Task objective | Below are the entries. Transcribe exactly the lines from the one with "1083x647 pixels." through the one with "Click the Environmental_Key", ends included, and leave out all others.

** Opening Data block **

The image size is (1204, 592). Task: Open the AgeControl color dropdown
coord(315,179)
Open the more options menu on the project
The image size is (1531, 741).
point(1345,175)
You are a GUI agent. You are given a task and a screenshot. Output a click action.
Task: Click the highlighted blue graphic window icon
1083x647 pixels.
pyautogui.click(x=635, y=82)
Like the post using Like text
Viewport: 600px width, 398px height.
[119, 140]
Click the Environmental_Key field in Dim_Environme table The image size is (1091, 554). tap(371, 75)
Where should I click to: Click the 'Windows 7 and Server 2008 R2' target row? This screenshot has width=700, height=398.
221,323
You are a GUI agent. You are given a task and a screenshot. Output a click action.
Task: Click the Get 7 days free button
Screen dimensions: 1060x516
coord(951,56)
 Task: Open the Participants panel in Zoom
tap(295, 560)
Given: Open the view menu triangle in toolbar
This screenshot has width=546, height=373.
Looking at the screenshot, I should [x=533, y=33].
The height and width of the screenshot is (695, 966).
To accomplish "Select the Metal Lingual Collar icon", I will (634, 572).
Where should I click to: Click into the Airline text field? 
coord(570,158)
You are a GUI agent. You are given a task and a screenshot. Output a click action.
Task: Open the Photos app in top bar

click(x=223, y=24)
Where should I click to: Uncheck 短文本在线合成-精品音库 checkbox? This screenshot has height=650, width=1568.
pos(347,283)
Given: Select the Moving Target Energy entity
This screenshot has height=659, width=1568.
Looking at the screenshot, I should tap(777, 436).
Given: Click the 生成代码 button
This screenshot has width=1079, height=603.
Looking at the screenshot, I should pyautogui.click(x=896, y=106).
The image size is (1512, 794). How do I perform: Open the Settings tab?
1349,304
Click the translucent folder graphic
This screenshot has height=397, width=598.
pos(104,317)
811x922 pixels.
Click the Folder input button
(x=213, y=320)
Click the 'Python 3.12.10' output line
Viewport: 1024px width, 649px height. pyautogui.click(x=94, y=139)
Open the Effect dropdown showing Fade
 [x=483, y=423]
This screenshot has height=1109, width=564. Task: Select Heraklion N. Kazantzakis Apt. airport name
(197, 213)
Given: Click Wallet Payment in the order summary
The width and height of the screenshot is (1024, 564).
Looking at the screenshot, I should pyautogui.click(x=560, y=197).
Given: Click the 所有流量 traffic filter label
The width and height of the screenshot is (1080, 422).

** Closing Data block **

Reply to the exercise |
1083x647 pixels.
pyautogui.click(x=635, y=82)
Like the post using Like text
Viewport: 600px width, 398px height.
[119, 140]
Click the Environmental_Key field in Dim_Environme table The image size is (1091, 554). tap(371, 75)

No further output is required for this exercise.